The first European contact was in 1806, when the Scotsman Mungo Park explored the Niger River. The French came in the 1890's and conquered part of Niger in 1899. By 1906 all of the area had been brought under their control. Niger was made a colony in 1922 and an overseas territory of France in 1946. After World War II a nationalist movement began in Niger, and its leaders began pressuring France to grant independence to the territory. In 1958 Niger was made a self-governing state within the French Community, and in 1960 it was granted full independence.

In 1974, the army seized power in a coup led by Lieutenant Colonel Seyni Kountche. Making himself president, Kountche ruled autocratically until his death in 1987. His successor was Colonel Ali Saibou.

In 1992 Niger adopted a democratic constitution, and in 1993 held elections. Mahamane Ousmane was elected president, but was overthrown in 1996 by a military junta, which suspended the constitution. General Ibrahim Bare Mainassara declared himself head of state.

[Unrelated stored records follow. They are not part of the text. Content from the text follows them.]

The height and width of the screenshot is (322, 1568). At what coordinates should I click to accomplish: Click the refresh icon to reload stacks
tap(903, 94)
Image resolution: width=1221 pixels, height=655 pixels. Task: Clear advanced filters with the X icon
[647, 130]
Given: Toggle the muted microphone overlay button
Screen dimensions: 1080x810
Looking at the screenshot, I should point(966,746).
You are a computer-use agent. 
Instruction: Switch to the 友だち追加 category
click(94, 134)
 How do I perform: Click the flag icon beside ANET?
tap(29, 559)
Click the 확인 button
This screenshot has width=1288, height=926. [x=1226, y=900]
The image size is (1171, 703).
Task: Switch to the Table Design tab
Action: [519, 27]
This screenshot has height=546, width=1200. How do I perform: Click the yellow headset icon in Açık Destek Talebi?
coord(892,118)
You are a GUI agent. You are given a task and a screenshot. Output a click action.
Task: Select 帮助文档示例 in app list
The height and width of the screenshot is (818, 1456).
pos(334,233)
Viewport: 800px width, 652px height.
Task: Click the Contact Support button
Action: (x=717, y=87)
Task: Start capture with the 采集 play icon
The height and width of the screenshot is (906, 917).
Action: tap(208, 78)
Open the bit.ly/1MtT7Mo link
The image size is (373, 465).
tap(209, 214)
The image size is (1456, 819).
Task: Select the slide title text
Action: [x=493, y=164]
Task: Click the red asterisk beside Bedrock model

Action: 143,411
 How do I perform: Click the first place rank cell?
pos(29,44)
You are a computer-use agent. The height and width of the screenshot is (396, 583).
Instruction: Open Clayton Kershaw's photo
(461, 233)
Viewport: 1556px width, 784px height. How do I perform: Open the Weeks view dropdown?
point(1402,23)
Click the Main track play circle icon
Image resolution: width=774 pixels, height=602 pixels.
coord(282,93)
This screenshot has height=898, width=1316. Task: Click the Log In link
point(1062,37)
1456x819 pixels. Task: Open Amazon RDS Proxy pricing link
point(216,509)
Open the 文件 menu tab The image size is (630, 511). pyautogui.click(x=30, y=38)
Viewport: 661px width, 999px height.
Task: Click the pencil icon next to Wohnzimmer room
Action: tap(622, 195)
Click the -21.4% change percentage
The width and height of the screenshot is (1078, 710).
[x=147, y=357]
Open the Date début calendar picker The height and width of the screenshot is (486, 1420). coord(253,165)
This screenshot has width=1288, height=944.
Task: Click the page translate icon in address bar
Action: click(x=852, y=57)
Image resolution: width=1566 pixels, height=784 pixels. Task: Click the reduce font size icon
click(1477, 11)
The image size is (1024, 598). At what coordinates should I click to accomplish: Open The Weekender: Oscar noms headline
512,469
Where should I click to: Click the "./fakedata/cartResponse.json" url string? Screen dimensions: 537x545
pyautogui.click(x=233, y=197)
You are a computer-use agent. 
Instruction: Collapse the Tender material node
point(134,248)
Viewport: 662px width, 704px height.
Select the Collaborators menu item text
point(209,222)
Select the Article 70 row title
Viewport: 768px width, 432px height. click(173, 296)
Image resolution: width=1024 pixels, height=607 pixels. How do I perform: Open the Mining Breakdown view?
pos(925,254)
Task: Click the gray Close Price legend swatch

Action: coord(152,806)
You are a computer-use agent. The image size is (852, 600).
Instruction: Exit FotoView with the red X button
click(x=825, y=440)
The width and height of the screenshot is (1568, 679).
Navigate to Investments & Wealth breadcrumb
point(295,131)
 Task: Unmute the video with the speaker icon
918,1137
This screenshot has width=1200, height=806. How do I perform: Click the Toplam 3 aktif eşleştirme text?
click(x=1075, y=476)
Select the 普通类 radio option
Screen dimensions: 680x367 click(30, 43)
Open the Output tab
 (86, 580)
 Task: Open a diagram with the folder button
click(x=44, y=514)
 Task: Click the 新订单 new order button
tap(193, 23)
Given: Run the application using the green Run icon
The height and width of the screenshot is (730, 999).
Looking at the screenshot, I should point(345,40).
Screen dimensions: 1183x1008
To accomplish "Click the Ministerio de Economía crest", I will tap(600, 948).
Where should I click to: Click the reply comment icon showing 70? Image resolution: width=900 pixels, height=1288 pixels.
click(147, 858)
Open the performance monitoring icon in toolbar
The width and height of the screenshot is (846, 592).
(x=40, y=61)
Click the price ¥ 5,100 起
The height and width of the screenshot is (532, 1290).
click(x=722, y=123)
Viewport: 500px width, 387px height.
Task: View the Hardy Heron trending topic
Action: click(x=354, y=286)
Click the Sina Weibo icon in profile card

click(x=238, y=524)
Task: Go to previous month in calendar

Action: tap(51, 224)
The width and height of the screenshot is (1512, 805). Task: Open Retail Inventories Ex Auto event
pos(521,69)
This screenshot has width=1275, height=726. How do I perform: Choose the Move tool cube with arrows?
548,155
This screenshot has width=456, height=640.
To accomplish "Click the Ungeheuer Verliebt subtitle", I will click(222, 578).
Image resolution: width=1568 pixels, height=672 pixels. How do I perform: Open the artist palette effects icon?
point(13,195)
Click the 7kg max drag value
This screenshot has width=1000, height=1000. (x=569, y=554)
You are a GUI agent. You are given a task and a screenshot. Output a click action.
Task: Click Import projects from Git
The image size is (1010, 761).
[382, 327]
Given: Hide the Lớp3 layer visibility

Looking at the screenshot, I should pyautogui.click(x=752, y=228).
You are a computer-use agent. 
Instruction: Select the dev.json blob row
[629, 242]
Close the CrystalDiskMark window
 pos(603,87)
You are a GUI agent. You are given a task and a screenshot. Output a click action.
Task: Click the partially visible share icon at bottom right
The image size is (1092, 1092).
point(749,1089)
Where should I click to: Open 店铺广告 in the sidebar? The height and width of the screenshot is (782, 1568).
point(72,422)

Niger voters approved a new constitution in May, 1996, and elected Mainassara as president in July, though opponents claimed that the presidential election was fraudulent. In April, 1999, Mainassara was assassinated, and the military took over the government. A new constitution was approved by voters in July. In November of that year, Niger held elections to restore civilian rule. Voters elected Mamadou Tandja, the head of the National Movement of the Development Society, as president in 1999 and 2004. Drought and the invasion of locusts in 2004 and 2005 brought about food shortages throughout Niger.